■ Direction ■
How many lines in the records below contain the word "screenshot"? Reply with the number alone.

[Records on locating elements in screens]
-- BEGIN --

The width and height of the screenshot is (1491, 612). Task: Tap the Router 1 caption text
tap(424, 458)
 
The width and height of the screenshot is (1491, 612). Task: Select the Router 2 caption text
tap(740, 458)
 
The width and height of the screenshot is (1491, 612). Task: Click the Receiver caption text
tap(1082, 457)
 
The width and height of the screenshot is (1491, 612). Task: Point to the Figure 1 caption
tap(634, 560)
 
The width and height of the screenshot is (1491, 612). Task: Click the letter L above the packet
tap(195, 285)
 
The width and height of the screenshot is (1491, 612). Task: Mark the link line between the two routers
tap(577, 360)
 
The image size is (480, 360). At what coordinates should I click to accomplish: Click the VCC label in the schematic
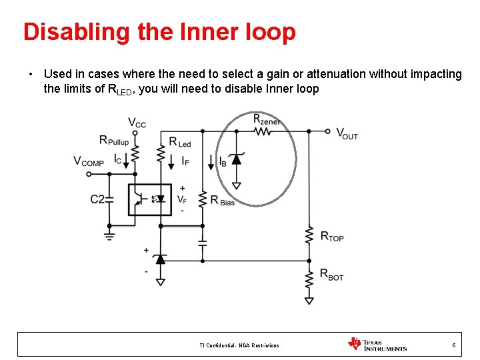[137, 123]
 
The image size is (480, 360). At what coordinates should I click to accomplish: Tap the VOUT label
[347, 133]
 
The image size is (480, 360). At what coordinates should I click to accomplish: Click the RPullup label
[114, 140]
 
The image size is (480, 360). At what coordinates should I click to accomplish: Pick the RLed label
[180, 142]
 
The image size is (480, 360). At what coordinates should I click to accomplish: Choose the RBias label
[222, 200]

-- END --

■ Answer to this task ■
6